Various errors during medium-term deployment of cellular-enabled sensor device
We've prototyped an agricultural gas sensor based on the nRF9160, which takes readings every 15 minutes and uploads them to a server through MQTT. It's loosely based upon the "mqtt_simple" sample. We're using modem firmware v1.1.2 (the highest supported on Verizon) and NCS tag v1.2.1. (We tried NCS v1.3.0 briefly but seemed to have some problem with getting it to work.) The control loop in our code is currently set to connect and disconnect each time a data point needs to be uploaded. Although we considered eDRX, other users reported issues with it and Verizon, so we decided to hold off for now. Also, we're using LTE-M with SIM cards obtained through ThingSpace.
Our problems seem to happen after the device has been working for a while. One of the devices communicated for a full week, and others fail a few times per week depending on the data rate. We have one prototype connected to a debugger (i.e. the nRF9160 devkit), instead using a two-minute data collection interval, and we've seen a number of errors occur. Most of these errors manifested in crashes and seemed to be due to too many "printk()" calls through the Segger RTT. This is an entirely separate topic which should be resolved but is not of as much concern to us now, given that we've since slowed down the textual debugging message rate (most likely stack smashing or something similar). Furthermore, the non-debugged devices don't have "printk()" calls enabled at all, so this wouldn't have affected them. We're now aware of five remaining, unresolved errors:
1. "mqtt_connect()" returns -128 and won't recover until the nRF9160 is totally reset. This needs to be fixed. It's remotely possible that this and #2 are caused by the debugger.
2. "mqtt_connect()" returns -115 but does recover shortly. We'd like to avoid this happening if possible, but aren't sure how.
3. Opening a socket for AT commands fails with errno=12, which is "out of memory". This appears to be non-recoverable without a reset. At first it manifests itself as not being able to check the signal strength while connected, while still being possible if unconnected (e.g. during a tower search). This suggests that being connected takes up a certain amount of memory, which is sensible. Then another piece of memory leaks shortly thereafter and "AT+CFUN=1" also fails. The memory space assigned to "malloc()" doesn't seem to be leaking at all, so it's probably internal to the modem. Overall, using AT commands has been a bit of a struggle.

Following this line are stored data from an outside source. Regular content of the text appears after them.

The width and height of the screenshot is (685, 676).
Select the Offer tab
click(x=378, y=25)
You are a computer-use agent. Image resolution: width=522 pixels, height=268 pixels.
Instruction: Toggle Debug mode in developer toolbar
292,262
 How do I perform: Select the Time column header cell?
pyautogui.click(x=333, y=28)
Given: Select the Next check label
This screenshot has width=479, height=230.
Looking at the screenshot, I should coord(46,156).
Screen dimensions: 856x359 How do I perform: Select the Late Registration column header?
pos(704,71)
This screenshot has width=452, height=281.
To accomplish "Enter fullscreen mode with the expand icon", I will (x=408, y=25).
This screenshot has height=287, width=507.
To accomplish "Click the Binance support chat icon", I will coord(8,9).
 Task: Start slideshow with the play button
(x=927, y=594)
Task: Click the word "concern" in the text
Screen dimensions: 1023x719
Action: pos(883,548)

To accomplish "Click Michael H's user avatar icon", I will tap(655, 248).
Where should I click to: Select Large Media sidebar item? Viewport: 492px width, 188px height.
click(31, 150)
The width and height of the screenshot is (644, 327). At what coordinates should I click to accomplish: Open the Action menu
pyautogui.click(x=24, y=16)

4. NTP sockets fail to open after a certain number of connect/disconnect cycles. This is probably related to #3. We haven't been using NTP because of this for quite a while, and instead put a time request through to our MQTT server. This happened on modem firmware v1.2.0, actually, and most likely using an iBasis SIM card.
5. An unknown hang in the main thread. The UI thread, which handles LED display pattern timing and on/off switch status, keeps running. We haven't seen this recently through the debugger, although some time in the past we believe it to have happened, possibly while the code was still under development. A pause in the debugger would bring us to an idle loop with no call stack shown at all, making it hard to know what exactly occurred. The whole purpose of the separate UI thread was to keep the LEDs blinking properly during the sometimes-laggy AT commands. This is the main concerning item with the deployed devices.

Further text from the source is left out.